- WHAT YOU NEED TO DO -
The answer should consist of every line in the material below that has the word "beside".

[RECORD EXCERPTS Boundary: Start]

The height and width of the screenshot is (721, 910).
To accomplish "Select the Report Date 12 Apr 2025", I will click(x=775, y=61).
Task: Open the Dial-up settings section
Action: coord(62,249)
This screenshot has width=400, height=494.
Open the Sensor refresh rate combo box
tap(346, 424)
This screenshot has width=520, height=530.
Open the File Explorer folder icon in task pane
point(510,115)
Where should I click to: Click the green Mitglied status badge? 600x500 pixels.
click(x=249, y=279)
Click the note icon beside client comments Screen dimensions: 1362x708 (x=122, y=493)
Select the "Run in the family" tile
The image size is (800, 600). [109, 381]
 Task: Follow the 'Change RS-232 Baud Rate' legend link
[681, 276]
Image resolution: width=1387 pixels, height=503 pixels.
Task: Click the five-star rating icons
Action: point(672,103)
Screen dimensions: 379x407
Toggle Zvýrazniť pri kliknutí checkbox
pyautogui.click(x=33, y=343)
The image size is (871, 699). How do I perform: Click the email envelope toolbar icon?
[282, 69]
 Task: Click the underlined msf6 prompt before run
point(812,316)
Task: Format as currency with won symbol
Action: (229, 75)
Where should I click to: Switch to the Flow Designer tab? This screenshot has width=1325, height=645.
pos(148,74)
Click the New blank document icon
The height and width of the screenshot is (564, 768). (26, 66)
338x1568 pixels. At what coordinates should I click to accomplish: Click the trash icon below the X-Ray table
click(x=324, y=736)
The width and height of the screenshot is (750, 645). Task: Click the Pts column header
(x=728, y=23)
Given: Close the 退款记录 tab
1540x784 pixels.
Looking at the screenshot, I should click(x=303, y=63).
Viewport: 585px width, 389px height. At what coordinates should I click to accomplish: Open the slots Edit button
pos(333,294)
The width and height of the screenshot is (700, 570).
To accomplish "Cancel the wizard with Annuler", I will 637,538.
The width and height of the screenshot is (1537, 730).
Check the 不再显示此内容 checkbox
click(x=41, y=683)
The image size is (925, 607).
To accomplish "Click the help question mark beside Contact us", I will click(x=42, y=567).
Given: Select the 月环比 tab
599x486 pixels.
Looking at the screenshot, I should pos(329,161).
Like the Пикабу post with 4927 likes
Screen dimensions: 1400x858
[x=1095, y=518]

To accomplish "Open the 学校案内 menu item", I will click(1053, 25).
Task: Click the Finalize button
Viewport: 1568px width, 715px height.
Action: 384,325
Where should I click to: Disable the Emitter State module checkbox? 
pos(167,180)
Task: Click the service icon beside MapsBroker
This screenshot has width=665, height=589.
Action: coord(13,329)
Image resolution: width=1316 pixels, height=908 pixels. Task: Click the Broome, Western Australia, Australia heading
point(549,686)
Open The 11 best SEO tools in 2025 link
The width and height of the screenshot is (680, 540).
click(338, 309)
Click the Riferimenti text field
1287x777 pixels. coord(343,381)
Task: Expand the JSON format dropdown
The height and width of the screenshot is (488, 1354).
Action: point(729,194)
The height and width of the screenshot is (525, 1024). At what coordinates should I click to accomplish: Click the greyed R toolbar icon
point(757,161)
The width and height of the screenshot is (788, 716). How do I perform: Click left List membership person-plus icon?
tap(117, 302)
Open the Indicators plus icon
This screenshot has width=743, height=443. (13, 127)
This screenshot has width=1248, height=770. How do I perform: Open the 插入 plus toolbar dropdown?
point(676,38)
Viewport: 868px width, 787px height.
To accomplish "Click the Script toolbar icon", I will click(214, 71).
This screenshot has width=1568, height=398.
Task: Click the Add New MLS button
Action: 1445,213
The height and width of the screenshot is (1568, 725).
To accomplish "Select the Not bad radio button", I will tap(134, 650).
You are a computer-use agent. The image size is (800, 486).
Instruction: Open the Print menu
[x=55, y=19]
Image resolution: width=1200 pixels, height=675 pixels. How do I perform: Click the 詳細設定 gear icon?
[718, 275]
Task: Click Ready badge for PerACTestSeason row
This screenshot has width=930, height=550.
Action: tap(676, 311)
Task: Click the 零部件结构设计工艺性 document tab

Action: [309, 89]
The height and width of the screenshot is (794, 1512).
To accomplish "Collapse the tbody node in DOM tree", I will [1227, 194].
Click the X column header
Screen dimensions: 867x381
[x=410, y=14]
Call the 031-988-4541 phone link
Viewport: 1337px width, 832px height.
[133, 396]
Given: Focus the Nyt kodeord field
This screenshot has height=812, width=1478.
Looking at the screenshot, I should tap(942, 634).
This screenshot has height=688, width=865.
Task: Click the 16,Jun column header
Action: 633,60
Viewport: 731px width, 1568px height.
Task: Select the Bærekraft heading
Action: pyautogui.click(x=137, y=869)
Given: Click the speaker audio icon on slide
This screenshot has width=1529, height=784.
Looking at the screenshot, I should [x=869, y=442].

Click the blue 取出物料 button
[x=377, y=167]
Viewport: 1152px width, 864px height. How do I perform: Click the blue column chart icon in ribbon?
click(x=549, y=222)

[RECORD EXCERPTS Boundary: End]

- SOLUTION TO THIS TASK -
Click the note icon beside client comments Screen dimensions: 1362x708 (x=122, y=493)
To accomplish "Click the help question mark beside Contact us", I will click(x=42, y=567).
Task: Click the service icon beside MapsBroker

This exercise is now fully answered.